A council has defended its decision to spend nearly £40,000 of taxpayers' cash on hosting a Diamond Jubilee visit by The Queen.
She toured Manchester in March as part of her tour to celebrate 60 years on the throne.
A banquet for around 200 guests including the Queen Duke of Edinburgh was served at the city's town hall.
The Queen then inspected a community garden, especially created for the occasion, in Albert Square and rounded off her visit by attending an indoor royal garden party at conference venue Manchester Central.
Manchester City Council said the cost of £39,262 was “modest” for an event of its magnitude and was a quarter of what it should have been thanks to sponsors and “in-kind support”.
The visit also gave it the chance to congratulate its “army of volunteers”, it added.
The three-course lunch, made and served in-house, was described in a local newspaper as containing a “sumptious selection of local produce”.
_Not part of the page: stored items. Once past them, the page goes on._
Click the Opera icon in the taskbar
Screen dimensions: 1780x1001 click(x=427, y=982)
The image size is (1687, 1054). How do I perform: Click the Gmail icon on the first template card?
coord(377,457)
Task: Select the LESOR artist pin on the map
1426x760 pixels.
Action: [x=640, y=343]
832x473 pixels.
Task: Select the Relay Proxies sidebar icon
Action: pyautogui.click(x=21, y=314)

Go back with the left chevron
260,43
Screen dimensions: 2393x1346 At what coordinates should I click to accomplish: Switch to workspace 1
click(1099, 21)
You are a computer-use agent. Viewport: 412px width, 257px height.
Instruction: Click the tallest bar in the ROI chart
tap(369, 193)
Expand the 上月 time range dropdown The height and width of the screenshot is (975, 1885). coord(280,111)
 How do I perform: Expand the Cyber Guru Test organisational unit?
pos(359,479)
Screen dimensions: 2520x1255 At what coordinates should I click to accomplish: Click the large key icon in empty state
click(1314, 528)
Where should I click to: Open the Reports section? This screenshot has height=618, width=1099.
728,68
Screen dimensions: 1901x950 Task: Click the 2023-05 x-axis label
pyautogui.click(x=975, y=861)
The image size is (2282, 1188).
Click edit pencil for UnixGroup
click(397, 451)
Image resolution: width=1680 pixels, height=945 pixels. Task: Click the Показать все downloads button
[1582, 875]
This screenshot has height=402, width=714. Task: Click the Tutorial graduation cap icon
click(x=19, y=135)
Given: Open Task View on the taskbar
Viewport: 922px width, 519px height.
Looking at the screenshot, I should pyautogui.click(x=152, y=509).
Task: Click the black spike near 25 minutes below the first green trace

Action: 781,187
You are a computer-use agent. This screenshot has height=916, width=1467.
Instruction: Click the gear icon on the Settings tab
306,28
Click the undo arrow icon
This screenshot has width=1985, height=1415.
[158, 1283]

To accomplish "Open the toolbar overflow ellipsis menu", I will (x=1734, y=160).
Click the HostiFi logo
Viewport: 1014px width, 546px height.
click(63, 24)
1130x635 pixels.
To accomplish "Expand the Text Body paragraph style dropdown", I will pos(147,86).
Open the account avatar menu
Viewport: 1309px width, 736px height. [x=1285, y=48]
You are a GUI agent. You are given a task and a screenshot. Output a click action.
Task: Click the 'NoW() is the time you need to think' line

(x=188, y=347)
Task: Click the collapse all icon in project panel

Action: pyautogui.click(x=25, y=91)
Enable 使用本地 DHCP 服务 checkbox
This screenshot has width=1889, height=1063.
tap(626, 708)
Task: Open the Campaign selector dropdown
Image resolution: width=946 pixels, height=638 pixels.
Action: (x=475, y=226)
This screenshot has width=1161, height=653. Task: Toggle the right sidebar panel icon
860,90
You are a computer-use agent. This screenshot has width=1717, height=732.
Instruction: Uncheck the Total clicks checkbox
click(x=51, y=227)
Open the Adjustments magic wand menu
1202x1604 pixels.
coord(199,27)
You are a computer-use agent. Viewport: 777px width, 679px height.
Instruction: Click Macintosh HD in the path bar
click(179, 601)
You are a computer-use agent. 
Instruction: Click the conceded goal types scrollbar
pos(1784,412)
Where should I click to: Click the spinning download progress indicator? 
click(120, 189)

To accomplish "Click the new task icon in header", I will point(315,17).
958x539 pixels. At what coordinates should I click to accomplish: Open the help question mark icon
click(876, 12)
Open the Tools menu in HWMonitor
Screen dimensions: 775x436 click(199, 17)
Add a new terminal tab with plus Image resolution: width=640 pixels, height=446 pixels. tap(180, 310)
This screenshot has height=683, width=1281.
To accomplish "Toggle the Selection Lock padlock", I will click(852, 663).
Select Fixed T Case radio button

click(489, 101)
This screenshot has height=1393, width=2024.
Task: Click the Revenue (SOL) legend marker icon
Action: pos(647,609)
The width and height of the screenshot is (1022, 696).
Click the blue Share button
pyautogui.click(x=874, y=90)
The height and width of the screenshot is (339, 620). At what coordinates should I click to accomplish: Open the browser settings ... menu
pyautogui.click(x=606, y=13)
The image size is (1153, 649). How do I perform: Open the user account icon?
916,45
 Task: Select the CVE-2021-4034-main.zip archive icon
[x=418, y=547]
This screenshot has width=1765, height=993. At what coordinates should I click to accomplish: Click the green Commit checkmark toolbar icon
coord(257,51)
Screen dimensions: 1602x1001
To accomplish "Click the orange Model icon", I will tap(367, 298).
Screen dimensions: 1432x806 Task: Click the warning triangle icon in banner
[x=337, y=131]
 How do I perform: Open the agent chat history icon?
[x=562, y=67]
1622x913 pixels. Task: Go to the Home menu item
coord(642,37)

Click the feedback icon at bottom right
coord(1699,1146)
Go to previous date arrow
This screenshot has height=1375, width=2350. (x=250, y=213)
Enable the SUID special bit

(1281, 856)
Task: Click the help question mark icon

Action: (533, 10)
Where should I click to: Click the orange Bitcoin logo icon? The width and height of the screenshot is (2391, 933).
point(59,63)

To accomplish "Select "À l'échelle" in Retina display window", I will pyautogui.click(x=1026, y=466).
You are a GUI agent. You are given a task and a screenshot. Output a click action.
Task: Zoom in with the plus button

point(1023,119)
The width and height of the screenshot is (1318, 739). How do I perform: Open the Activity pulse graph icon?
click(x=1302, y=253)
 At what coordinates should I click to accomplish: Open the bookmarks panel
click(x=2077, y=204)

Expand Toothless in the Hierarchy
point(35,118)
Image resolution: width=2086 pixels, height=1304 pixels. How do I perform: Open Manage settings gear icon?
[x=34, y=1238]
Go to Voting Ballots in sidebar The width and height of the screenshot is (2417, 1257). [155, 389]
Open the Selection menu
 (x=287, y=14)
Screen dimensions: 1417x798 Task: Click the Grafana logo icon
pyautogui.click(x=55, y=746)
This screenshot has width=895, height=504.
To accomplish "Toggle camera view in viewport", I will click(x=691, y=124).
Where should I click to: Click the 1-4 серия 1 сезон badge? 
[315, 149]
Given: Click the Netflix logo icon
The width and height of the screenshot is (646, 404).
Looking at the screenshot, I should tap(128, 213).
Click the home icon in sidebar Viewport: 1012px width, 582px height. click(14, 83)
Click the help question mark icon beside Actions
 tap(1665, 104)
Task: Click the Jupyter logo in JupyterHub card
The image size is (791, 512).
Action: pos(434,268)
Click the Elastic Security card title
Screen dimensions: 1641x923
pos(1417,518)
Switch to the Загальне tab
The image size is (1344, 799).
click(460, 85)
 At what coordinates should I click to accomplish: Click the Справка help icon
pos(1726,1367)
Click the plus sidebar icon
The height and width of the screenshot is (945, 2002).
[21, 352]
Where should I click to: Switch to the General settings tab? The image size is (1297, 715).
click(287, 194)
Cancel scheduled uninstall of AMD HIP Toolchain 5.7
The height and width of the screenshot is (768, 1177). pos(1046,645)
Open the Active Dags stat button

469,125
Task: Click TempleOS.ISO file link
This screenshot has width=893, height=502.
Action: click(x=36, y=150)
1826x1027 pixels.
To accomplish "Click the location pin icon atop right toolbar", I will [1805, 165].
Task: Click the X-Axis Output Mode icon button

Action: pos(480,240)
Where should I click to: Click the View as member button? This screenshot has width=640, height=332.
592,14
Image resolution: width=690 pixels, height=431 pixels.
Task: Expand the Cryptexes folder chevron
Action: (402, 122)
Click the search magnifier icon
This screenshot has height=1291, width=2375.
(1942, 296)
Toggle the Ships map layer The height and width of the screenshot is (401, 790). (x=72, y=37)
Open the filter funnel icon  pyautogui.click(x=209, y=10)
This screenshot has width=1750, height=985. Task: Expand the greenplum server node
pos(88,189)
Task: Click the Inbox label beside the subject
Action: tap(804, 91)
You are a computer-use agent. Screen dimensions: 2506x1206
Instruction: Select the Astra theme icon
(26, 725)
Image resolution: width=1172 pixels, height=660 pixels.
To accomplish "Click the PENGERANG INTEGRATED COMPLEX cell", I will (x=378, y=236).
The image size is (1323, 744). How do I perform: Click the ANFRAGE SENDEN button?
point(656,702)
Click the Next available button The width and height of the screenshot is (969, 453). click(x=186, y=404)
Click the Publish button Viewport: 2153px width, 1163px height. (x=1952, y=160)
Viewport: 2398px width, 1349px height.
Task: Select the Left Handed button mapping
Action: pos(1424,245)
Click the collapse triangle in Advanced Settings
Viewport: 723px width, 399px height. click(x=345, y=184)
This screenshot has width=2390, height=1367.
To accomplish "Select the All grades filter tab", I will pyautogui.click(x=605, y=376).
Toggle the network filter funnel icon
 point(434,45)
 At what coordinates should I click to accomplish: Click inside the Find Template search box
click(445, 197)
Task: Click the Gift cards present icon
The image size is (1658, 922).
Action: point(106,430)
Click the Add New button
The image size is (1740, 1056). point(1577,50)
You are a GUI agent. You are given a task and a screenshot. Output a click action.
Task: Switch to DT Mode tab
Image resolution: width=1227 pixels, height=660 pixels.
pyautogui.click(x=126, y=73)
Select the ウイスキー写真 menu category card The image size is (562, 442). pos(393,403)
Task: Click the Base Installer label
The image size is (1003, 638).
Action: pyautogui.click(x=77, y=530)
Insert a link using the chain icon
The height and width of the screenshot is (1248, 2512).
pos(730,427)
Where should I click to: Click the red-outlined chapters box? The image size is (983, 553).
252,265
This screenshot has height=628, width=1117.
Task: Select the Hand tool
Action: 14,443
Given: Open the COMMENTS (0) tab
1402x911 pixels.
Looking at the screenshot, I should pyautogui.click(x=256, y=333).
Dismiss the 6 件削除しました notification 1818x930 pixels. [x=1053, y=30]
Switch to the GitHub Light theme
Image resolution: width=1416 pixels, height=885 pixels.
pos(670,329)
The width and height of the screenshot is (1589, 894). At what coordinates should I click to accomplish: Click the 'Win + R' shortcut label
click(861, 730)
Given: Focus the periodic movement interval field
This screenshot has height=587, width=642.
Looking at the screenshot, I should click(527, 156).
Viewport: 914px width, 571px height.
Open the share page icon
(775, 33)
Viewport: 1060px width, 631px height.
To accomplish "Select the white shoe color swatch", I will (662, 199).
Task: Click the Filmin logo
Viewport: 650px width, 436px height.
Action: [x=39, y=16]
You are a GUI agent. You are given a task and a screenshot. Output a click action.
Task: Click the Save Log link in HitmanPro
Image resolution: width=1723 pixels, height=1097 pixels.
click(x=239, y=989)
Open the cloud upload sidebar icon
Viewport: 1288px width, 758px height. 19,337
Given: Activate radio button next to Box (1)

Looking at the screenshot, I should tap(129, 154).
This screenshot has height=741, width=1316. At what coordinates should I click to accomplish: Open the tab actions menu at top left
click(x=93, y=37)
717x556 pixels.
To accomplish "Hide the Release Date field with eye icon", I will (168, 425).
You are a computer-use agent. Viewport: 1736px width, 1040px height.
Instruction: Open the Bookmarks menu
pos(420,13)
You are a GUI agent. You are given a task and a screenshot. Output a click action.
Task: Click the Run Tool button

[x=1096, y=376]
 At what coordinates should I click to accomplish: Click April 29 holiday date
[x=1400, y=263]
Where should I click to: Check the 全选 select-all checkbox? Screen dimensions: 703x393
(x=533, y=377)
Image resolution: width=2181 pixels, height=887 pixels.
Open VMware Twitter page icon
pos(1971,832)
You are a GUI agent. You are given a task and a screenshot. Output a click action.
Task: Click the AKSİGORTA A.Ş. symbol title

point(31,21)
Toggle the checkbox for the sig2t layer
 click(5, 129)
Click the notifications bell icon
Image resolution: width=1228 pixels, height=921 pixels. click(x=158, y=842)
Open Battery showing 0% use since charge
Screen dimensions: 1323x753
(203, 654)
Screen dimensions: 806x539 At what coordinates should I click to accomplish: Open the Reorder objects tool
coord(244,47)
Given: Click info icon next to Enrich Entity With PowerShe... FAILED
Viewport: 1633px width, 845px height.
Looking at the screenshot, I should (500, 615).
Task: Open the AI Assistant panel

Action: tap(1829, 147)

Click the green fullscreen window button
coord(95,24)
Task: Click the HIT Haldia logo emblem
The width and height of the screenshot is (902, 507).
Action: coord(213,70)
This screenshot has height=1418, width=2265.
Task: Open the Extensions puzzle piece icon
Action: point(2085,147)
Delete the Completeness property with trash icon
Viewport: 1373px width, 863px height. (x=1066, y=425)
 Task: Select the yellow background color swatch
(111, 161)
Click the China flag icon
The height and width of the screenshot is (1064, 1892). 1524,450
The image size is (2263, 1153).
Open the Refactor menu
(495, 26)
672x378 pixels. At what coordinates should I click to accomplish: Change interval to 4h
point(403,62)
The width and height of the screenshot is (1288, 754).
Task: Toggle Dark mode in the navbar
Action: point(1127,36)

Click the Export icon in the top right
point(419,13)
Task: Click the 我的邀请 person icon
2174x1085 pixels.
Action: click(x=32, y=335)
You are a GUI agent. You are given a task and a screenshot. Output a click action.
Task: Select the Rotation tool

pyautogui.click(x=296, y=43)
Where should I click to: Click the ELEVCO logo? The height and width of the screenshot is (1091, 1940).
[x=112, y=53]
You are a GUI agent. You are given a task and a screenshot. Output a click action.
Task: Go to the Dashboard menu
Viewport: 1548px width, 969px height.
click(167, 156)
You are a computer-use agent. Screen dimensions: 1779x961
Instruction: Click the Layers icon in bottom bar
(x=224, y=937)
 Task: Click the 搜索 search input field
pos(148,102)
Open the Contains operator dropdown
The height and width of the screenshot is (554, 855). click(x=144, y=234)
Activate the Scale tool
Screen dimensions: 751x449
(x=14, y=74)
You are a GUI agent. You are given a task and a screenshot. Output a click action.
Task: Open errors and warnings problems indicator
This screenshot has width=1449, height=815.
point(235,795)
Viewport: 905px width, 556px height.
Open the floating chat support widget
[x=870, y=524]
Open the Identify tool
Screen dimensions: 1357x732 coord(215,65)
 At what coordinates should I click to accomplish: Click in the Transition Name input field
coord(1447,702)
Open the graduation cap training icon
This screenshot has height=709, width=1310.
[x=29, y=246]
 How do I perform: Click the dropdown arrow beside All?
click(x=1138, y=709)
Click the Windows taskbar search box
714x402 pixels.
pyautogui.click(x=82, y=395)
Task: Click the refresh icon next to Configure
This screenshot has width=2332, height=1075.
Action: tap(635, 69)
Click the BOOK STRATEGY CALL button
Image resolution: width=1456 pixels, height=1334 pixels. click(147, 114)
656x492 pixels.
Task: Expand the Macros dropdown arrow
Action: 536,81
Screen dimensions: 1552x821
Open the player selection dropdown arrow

First up was a twice-baked Lancashire cheese souffle, accompanied by a spinach and purple sprouting broccoli salad
The main course was steak and venison pudding with celeriac mash and buttered savoy cabbage.
Dessert was apple and elderflower posset with champagne jelly.
Among the beverages were two fine wines, a 2009 Puligny Montrachet and a 2003 Graves.
Two weeks before the royal visit, the council approved its 2012/2013 budget and the second year of its £170 million spending cuts programme.
A total of 2,000 job losses at the council were confirmed as it announced the details of the first year of its cuts plan in 2011.
A council spokesman said: “It would have been inconceivable for England's main city outside the capital to ignore the jubilee.
“We certainly weren't going to turn down the offer of a visit from the Queen and we put on a series of events that did Manchester proud.
“It also gave us the opportunity to say thank you to our army of volunteers and show that their work is recognised at the highest levels. These community champions are the glue that binds our city together and are a critical part of what makes Manchester so great.
“The overall cost of such a major event like this was modest - and, thanks to generous sponsorship and in-kind support, about a quarter of what it should have been.
“More than 1,000 community champions had their hard work rewarded, pictures of our city were beamed around the world, and we were able to create a jubilee garden that all Mancunians and visitors will be able to enjoy during the summer before it finds a permanent home at one of the city's schools.
“Like any leading city, Manchester has a budget for major events, which this was paid out of, so no money was diverted from elsewhere for the visit.”